Randomized controlled trials using electronic nicotine delivery systems as smoking cessation aids require an accurate, empirically-based understanding of the nicotine delivery profile of the products under study
Editorial Commentary

Randomized controlled trials using electronic nicotine delivery systems as smoking cessation aids require an accurate, empirically-based understanding of the nicotine delivery profile of the products under study

Sarah F. Maloney1,2, Cosima Hoetger1,3, Alyssa K. Rudy1,2, Alisha Eversole1,2, Ashlee N. Sawyer1,2, Caroline O. Cobb1,2, Andrew J. Barnes2,3, Alison Breland1,2, Thomas Eissenberg1,2

1Department of Psychology, Virginia Commonwealth University, Richmond, VA, USA; 2Center for the Study of Tobacco Products, Virginia Commonwealth University, Richmond, VA, USA; 3Department of Health Behavior and Policy, Virginia Commonwealth University, Richmond, VA, USA

Correspondence to: Thomas Eissenberg, PhD. 100 W. Franklin St., Suite 200, Richmond, VA 23220, USA. Email: teissenb@vcu.edu.

Received: 14 November 2020; Accepted: 19 March 2021; Published: 25 June 2021.

doi: 10.21037/jphe-20-124


Randomized controlled trials (RCTs) are a mainstay for determining intervention efficacy and safety and have been used for decades to investigate the role of nicotine replacement in smoking cessation (1). Notably, cessation outcomes generally improve in a nicotine dose-related manner (2), highlighting the importance of drug delivery in intervention efficacy. Since 2013, a variety of reports describe RCTs that explore the efficacy and safety of electronic nicotine delivery systems (ENDS) for smoking cessation or reduction (3-11). One serious limitation shared by all of these RCTs is that the nicotine delivery profile of the ENDS product used was either uncertain (3,5-8,10,11) or minimal (4,9). Perhaps not surprisingly, then, cessation outcomes in many of these ENDS RCTs were modest (4-10). Results from rigorous laboratory research make clear that ENDS are a heterogeneous product class (12,13), and that ENDS nicotine emissions (i.e., yield) and user plasma nicotine concentration (i.e., delivery of nicotine to blood) are influenced by the interaction of device, liquid, and user behavior (14-19). To increase the likelihood of larger effect sizes, investigators planning ENDS RCTs likely would benefit from considering these factors.

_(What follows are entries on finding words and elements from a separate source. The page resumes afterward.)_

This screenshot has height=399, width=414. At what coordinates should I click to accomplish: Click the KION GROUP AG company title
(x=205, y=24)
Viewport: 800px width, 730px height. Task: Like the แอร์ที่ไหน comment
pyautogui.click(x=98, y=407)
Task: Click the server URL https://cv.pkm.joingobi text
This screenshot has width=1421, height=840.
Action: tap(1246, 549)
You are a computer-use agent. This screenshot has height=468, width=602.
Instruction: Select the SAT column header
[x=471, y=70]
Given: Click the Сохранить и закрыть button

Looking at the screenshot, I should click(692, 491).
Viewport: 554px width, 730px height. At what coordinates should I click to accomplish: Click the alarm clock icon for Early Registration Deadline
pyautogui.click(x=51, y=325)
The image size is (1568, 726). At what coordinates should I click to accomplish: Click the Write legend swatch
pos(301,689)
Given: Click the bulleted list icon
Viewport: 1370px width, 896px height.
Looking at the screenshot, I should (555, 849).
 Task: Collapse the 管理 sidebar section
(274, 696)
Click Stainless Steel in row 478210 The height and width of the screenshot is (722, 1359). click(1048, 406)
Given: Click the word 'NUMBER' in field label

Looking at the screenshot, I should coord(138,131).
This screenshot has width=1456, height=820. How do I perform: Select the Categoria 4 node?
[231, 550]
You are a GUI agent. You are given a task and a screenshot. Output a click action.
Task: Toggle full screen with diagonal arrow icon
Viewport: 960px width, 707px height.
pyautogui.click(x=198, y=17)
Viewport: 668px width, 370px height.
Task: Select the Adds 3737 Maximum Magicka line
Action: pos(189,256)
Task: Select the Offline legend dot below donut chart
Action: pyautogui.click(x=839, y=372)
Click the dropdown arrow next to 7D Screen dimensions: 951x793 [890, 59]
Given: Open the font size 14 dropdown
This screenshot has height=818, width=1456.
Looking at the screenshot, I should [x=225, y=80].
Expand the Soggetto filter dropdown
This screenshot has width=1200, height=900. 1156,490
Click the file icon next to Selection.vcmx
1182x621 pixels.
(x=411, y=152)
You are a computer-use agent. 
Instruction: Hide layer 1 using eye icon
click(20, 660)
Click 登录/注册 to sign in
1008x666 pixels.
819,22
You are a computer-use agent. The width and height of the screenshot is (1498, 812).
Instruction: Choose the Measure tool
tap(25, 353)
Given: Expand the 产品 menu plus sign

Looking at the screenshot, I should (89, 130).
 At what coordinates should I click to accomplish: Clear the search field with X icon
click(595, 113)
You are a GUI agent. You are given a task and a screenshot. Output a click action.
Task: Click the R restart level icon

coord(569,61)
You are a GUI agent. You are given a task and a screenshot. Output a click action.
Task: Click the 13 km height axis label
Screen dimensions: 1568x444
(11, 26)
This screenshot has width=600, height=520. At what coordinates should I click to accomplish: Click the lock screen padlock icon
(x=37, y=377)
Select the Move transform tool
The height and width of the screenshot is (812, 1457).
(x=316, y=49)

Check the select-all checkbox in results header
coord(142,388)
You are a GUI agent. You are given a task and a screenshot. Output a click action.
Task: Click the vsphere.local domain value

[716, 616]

ENDS device, liquid, and user behavior are critical for understanding ends nicotine yield and delivery

ENDS nicotine yield and delivery are a function of device power (14,15,17,18,20-22) and device construction (23,24) as well as liquid nicotine concentration (14-16,25,26) and propylene glycol/vegetable glycerin ratio (14,20,26-28). Moreover, because of differences in device characteristics, visual appearance (e.g., “tank” or “mod”) or device “type” (e.g., 1st, 2nd, or 3rd generation) is not necessarily predictive of nicotine delivery (29,30). Therefore, choosing a device for an RCT based on its appearance or type is an unreliable method of assuring that nicotine will be delivered. Notably, several ENDS RCTs provide little information regarding the decision process used for selecting the ENDS products examined, apart from the appearance and/or popularity of the device. Also, user behavior, particularly puff duration, influences nicotine yield and delivery, with longer puffs leading to greater yield/delivery (14-16,31). Thus, even a device/liquid combination that appears to emit/deliver nicotine in controlled settings may fail to do so in an RCT if participants are not instructed regarding how to use it for maximum effectiveness.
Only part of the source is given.